DDR-Verklärung "Mit dem Mauerfall aus dem Paradies vertrieben"
Hamburg - Was wissen ost- und westdeutsche Schüler über die DDR? Das war Fragestellung einer Studie, über die SPIEGEL ONLINE im Juli 2008 berichtet hat. In Fragebögen sollten Schüler Aussagen über die DDR zustimmen oder ablehnen, etwa: "Die Stasi war ein Geheimdienst, wie ihn jeder Staat hat." Im zweiten Teil sollten sie dann Wissensfragen beantworten: "Wann wurde die Berliner Mauer gebaut?" Oder: "Die Todesstrafe gab es bis 1987 in der ..."
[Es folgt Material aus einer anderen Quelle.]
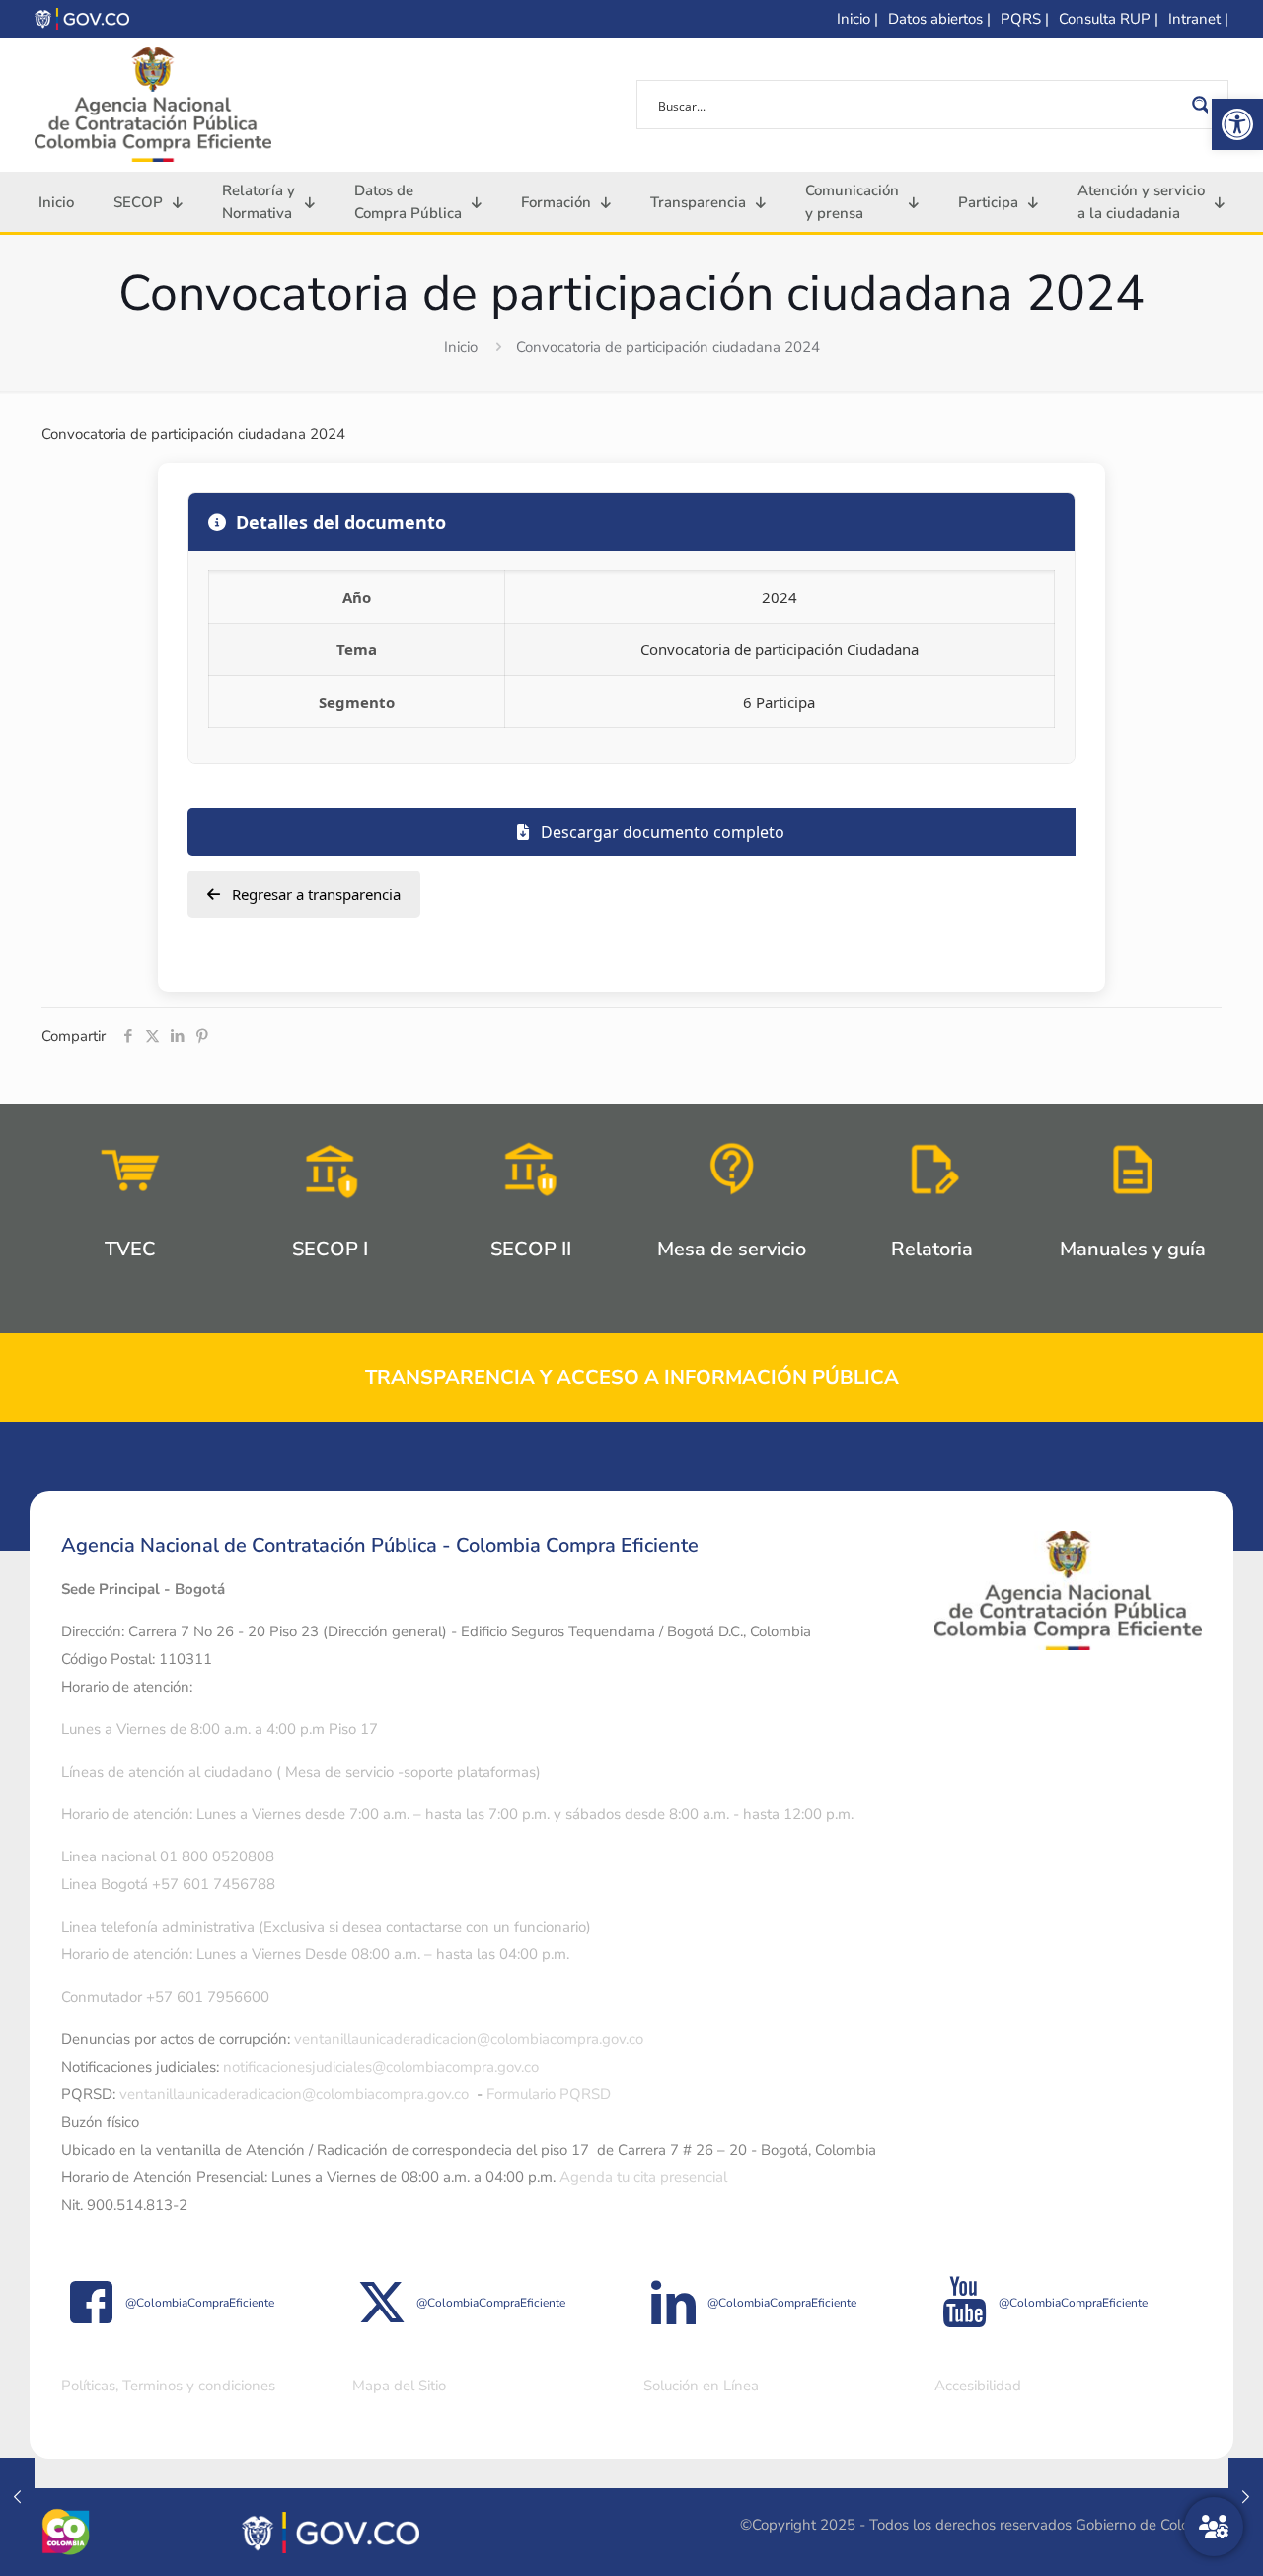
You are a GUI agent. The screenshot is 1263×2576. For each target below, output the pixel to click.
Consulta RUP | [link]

Etliche der 16 und 17 Jahre alten Jugendlichen gaben an, dass Willy Brandt und Konrad Adenauer DDR-Politiker waren. Dass es unter Erich Honecker demokratische Wahlen gab. Dass die Stasi ein harmloser Geheimdienst war. Die Mehrheit aller Schüler wusste nicht, wer die Mauer gebaut hat - viele tippten auf die Bundesrepublik oder die Alliierten. In der folgenden Fotostrecke sind die Studienergebnisse zusammengefasst.
Die eklatanten Wissenslücken der Schüler erschreckten den Autor der Studie, den Politologen Klaus Schroeder - und das Ergebnis sorgte für erhebliche Empörung. Nicht weil etliche Schüler keine Ahnung haben, was für ein System die DDR war. Sondern weil viele ehemalige DDR-Bürger offenbar keine Kritik am Honecker-Staat dulden.
"Viele Ostdeutsche begreifen jede Kritik am System als Angriff auf ihre eigene Person", erklärt Schroeder, Leiter des Forschungsverbundes SED-Staat an der Freien Universität Berlin im Gespräch mit dem SPIEGEL. Und, so Schroeder, gegen eine Darstellung ihrer alten Heimat als "Unrechtsstaat" wenden sich heute offenbar auch Jüngere und Bessergestellte.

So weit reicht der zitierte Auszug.